--- Material provided ---

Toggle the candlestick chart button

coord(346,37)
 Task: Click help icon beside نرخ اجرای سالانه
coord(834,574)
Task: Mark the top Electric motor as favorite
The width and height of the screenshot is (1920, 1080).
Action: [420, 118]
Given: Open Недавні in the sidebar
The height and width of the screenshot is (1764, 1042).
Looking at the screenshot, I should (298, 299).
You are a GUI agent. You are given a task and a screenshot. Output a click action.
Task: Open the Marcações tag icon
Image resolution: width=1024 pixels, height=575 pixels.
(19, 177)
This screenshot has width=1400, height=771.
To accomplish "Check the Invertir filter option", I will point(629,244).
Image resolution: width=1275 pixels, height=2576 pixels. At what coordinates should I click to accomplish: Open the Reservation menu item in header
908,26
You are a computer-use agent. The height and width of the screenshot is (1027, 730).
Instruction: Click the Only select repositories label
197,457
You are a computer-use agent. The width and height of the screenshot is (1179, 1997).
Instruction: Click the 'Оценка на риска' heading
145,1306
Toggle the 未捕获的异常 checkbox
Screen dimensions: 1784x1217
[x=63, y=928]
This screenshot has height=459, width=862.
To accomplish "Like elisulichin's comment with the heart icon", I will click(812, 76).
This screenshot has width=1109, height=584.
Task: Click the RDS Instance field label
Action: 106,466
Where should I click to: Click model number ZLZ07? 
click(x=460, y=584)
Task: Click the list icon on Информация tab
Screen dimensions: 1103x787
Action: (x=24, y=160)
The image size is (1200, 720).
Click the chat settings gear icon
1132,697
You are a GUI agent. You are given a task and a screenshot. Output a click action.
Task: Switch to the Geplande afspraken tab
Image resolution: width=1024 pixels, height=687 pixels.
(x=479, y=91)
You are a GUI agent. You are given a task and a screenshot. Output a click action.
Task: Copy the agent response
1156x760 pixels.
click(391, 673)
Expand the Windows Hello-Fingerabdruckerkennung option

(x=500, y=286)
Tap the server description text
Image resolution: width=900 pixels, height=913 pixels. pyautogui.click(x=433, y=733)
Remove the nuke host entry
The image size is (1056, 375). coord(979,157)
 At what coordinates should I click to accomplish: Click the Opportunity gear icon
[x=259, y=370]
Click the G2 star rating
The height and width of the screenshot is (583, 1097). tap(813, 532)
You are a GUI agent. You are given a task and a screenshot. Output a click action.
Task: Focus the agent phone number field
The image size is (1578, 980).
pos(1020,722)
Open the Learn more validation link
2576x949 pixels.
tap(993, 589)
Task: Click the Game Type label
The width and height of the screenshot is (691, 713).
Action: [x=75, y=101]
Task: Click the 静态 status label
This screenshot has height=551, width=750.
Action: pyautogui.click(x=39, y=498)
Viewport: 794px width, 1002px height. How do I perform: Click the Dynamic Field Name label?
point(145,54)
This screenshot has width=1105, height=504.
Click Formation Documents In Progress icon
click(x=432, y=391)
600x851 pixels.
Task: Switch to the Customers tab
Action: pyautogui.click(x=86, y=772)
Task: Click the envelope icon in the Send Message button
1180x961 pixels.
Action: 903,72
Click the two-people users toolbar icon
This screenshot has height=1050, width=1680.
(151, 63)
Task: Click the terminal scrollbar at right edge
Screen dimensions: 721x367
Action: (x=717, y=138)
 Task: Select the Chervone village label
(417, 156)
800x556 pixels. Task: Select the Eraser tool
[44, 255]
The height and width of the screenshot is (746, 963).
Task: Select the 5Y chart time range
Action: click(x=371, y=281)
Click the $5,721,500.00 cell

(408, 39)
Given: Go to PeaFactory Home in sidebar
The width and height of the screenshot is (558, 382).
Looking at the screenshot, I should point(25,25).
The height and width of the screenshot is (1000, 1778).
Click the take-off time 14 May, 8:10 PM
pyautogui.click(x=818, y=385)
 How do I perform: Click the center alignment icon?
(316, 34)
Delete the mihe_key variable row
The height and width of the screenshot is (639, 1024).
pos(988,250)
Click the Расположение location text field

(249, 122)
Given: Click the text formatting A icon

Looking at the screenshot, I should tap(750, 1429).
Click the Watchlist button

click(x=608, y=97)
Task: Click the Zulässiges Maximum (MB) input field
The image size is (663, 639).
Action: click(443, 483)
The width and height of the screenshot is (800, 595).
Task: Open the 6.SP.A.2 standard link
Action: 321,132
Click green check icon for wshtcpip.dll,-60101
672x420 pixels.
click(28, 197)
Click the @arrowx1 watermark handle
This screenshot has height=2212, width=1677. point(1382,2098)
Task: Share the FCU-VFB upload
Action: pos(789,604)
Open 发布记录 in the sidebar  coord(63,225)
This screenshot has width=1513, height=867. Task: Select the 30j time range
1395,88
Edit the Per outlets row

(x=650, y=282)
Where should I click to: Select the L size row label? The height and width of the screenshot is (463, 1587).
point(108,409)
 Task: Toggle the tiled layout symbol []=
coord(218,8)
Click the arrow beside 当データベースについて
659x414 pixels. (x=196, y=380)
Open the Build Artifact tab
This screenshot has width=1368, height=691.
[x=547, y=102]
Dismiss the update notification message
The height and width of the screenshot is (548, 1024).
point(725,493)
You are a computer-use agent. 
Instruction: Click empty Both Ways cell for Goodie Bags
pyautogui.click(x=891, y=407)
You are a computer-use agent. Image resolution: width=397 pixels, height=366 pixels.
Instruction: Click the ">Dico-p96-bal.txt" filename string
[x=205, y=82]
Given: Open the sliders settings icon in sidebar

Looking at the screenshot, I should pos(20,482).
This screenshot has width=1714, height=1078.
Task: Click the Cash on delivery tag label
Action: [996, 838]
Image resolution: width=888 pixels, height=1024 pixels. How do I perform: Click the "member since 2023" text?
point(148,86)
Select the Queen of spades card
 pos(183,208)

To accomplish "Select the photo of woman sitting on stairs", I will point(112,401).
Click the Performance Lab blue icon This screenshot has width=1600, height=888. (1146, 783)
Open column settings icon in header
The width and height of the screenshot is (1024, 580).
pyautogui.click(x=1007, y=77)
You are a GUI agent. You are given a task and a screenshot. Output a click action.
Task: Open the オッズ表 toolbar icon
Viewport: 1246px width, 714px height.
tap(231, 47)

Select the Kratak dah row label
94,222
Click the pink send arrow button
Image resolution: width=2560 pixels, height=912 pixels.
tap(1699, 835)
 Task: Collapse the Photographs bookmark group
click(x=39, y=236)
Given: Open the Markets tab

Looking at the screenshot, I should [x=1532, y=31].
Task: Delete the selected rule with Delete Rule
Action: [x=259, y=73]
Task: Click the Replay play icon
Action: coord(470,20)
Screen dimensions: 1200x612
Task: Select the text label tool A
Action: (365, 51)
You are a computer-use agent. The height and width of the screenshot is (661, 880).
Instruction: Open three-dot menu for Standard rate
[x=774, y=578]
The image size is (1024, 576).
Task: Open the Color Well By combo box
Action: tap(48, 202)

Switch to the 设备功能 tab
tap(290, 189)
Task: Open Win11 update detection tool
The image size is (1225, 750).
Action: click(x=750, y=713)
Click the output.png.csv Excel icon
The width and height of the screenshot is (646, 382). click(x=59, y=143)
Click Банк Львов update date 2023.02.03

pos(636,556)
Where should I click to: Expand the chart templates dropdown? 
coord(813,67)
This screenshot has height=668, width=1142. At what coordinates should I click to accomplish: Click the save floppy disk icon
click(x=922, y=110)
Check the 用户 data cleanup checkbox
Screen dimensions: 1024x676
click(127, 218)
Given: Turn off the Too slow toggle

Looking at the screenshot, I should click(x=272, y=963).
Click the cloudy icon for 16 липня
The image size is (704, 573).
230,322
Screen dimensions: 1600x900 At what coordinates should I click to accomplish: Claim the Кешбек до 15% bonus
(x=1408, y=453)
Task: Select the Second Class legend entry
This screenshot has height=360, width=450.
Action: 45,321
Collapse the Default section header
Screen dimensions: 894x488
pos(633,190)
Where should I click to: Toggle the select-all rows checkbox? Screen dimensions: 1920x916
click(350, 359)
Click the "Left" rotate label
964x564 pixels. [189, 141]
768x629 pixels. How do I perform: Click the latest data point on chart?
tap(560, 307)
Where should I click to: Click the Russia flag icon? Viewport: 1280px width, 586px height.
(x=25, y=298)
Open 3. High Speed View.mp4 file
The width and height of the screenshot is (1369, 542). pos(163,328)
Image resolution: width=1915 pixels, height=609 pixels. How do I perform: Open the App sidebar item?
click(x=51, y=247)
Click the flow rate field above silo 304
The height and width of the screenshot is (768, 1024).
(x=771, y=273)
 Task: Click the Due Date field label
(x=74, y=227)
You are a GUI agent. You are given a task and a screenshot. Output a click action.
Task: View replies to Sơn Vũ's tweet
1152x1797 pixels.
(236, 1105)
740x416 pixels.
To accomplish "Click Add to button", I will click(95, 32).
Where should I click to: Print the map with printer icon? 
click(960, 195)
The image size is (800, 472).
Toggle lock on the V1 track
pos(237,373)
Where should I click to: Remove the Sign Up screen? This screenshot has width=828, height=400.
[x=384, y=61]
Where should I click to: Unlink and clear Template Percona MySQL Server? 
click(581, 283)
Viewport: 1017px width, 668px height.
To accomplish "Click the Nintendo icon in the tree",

---

▶ Task details: Reproduce the lines above, beginning at the line with "Click the take-off time 14 May, 8:10 PM" and stopping after the line with "Open 发布记录 in", exactly as they are.

▶ Response:
Click the take-off time 14 May, 8:10 PM
pyautogui.click(x=818, y=385)
 How do I perform: Click the center alignment icon?
(316, 34)
Delete the mihe_key variable row
The height and width of the screenshot is (639, 1024).
pos(988,250)
Click the Расположение location text field

(249, 122)
Given: Click the text formatting A icon

Looking at the screenshot, I should tap(750, 1429).
Click the Watchlist button

click(x=608, y=97)
Task: Click the Zulässiges Maximum (MB) input field
The image size is (663, 639).
Action: click(443, 483)
The width and height of the screenshot is (800, 595).
Task: Open the 6.SP.A.2 standard link
Action: 321,132
Click green check icon for wshtcpip.dll,-60101
672x420 pixels.
click(28, 197)
Click the @arrowx1 watermark handle
This screenshot has height=2212, width=1677. point(1382,2098)
Task: Share the FCU-VFB upload
Action: pos(789,604)
Open 发布记录 in the sidebar  coord(63,225)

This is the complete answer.